Brief
For each line in the data below that holds "list", return a copy.
── Provided data ──
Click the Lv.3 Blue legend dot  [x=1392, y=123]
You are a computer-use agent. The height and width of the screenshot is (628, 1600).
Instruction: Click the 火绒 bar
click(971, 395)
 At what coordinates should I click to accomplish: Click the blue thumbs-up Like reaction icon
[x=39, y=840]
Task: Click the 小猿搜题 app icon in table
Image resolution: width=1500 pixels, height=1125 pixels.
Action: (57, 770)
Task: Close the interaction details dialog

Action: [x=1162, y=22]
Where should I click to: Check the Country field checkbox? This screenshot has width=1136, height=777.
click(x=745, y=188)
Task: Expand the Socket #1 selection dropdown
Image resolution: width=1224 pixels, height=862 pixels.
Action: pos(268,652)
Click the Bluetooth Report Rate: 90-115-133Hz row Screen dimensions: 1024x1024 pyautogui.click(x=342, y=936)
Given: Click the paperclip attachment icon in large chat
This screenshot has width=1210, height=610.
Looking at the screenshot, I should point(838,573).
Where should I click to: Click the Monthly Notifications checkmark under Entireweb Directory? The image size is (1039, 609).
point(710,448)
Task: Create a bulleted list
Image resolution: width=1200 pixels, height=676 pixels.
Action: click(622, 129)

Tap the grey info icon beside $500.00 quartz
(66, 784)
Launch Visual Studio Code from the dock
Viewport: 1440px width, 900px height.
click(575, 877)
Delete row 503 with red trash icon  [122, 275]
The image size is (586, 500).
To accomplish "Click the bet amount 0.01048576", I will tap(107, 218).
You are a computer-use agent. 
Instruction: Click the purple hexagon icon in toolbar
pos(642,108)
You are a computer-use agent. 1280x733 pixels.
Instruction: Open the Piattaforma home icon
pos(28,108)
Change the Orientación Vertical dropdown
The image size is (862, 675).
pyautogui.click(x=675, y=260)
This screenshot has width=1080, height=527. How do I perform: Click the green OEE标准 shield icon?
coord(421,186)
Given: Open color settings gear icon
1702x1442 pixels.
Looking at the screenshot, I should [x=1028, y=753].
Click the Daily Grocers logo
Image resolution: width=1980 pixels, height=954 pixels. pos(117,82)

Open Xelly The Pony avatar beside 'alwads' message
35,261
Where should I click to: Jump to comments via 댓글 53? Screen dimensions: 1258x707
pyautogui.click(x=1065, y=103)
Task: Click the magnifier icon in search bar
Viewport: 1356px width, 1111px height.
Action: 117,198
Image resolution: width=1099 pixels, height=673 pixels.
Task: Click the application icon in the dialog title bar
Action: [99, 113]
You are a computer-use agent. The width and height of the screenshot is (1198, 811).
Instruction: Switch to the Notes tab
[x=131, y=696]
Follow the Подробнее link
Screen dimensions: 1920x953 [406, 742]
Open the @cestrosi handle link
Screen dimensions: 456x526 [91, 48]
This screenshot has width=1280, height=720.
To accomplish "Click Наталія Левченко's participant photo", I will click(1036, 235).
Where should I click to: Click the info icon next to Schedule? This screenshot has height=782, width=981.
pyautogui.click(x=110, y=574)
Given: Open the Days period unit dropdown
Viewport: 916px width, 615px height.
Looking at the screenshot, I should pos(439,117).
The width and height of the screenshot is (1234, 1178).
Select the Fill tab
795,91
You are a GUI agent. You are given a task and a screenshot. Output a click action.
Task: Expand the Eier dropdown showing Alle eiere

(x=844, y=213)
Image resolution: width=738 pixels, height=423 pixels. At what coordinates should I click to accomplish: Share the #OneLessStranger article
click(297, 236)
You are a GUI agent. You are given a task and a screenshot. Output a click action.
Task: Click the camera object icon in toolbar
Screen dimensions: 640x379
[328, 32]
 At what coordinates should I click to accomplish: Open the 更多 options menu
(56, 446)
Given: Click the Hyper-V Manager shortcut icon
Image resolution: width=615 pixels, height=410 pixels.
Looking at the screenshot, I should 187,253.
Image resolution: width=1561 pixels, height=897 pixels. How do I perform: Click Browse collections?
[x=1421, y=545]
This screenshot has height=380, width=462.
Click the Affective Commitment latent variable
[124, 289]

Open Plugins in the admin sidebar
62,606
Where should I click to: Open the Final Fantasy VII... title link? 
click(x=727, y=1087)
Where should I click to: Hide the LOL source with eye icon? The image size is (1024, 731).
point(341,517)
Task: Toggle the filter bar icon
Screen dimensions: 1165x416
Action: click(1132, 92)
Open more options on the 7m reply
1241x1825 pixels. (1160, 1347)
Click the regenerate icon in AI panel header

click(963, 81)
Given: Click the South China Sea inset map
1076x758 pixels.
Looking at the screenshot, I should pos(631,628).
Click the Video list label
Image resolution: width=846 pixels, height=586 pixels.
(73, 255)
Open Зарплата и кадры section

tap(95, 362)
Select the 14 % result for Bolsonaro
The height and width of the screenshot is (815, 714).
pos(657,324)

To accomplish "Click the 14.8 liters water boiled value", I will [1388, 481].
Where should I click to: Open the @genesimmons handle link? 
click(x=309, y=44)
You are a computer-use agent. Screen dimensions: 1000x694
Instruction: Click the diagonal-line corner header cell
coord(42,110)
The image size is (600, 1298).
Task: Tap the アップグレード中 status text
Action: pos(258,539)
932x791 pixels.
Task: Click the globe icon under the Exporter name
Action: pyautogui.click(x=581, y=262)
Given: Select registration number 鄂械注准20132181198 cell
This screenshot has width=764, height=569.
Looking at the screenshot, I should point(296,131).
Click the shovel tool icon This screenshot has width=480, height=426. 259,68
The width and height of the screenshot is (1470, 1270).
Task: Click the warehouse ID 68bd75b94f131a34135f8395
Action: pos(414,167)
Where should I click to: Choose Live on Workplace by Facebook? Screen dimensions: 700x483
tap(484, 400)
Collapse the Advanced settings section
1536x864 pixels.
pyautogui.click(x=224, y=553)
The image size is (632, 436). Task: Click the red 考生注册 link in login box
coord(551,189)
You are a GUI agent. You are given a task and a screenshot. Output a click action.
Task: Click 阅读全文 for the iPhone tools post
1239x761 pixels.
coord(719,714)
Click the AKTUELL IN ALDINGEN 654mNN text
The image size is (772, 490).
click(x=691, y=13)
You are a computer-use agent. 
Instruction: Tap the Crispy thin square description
───
Response to this exercise
Task: Create a bulleted list
Click the Video list label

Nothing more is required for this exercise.